Jakarta (ANTARA News) - Seorang pejabat pembuat akta tanah (PPAT), Muhammad Thoha, menguji sejumlah pasal dalam UU Nomor 2 Tahun 2014 tentang Perubahan Atas UU No. 30 Tahun 2004 tentang Jabatan Notaris, terutama aturan penempatan notaris ke Mahkamah Konstitusi (MK).

Thoha menguji Pasal 15 ayat (2) huruf f, Pasal 21 dan Pasal 22 ayat (3) UU Jabatan Notaris yang dinilai menimbulkan ketidakpastian hukum.

"Saya menilai pemberlakuan pasal itu menimbulkan ketidakpastian hukum dalam penerapannya," kata Thoha, saat sidang pemeriksaan pendahuluan di MK Jakarta, Selasa.

Pasal 15 ayat (2) menyebutkan notaris berwenang pula membuat akta yang berkaitan dengan pertanahan.
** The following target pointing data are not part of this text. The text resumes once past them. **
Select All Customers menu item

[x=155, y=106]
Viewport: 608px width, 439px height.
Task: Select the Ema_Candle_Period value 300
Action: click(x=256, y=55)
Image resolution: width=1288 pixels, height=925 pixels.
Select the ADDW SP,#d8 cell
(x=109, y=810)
Sedangkan Pasal 22 ayat (3) menyebutkan ketentuan formasi jabatan notaris dan penentuan kategori daerah diatur lebih lanjut oleh peraturan menteri.

Ia menceritakan sejak dinyatakan lulus dalam ujian PPAT pada 2012, BPN menempatkan dirinya di kota Bekasi berdasarkan permohonannya, namun Ditjen Administrasi Hukum Umum (AHU) Kemenkumham menolak dengan alasan formasinya sudah terbatas.
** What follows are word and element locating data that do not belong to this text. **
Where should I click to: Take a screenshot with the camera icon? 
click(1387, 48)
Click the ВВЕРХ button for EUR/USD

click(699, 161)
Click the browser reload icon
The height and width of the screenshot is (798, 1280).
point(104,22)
"Kenapa formasi terbatas dijadikan alasan untuk menolak permohonan saya, padahal formasi jabatan notaris yang terbatas bukan syarat diterima atau ditolaknya pengajuan calon notaris," kata Thoha.
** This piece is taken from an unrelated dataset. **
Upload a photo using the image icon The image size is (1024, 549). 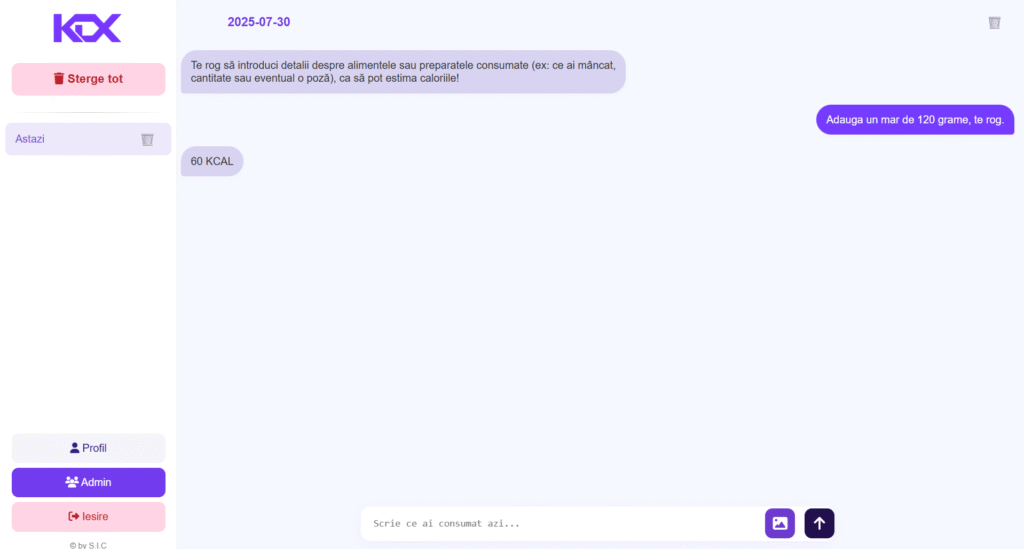(x=780, y=524)
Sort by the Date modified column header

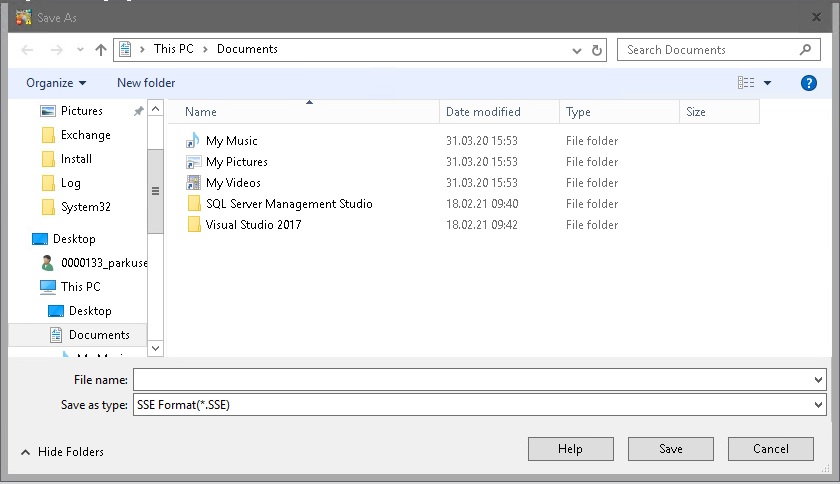483,112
Kondisi tersebut memaksa dirinya memilih wilayah kerja di luar kota Bekasi karena menurut informasi, kalau memilih wilayah lain yang terbuka dan dirinya akan diangkat sebagai notaris saat itu juga.

Menurut dia, penerapan pasal tersebut menimbulkan dualisme pengangkatan jabatan umum dalam hal ini PPAT dan Notaris.

"Makanya, saya berharap MK membatalkan Pasal 21 dan Pasal 22 ayat (3) UU Jabatan Notaris karena bertentangan dengan UUD 1945," katanya.



Tanpa jabatan notaris

Ia mengatakan jabatan PPAT tanpa jabatan notaris akan mengalami kendala teknis dan terancam gugatan perdata karena Pasal 1868 KUHPer menyebutkan salah satu syarat akta dinilai otentik, pembuatan akta itu dibuat berdasarkan undang-undang.

Sementara pembuatan akta-akta PPAT diatur dalam PP No. 37 Tahun 1998 tentang Peraturan Jabatan PPAT jo Peraturan Kepala BPN No. 1 Tahun 2006 tentang Ketentuan Pelaksana PP No. 37 Tahun 1998.

"Otomatis ada celah hukum bagi saya bisa dipersoalkan apabila saya tidak diangkat sebagai notaris. Kalau memungkinkan, saya mengusulkan agar jabatan PPAT dan Notaris dilebur jadi satu, sehingga permohonan yang saya alami tidak terjadi lagi," katanya.

"Kalau sudah ada SK Pengangkatan PPAT, otomatis berhak diangkat sebagai notaris atau sebaliknya," kata Thoha.

Majelis panel yang memimpin sidang perdana ini adalah Ahmad Fadlil Sumadi sebagai ketua didamping Maria Farida dan Patrialis Akbar sebagai anggota panel.

Dalam sidang ini, Maria Farida Indrati menilai materi permohonan lebih banyak mengurai implementasi norma yang bersifat faktual, bukan persoalan konstitusionalitas norma.

"Secara faktual/konkret boleh diuraikan hal-hal yang Anda alami, tetapi jangan terlalu panjang lebar," kata Maria.

Dia menyarankan pemohon sebaiknya menguraikan alasan-alasan pasal-pasal yang diuji bertentangan dengan konstitusi.

"Khususnya Pasal 1 ayat 3, Pasal 28D ayat (1), Pasal 28C ayat (1), Pasal 28I ayat (2) UUD 1945 sebagai pasal batu uji. Sebab, MK tak mengadili fakta kasus-kasus kongkrit, tetapi menguji norma undang-undang yang bertentangan dengan UUD 1945," jelasnya.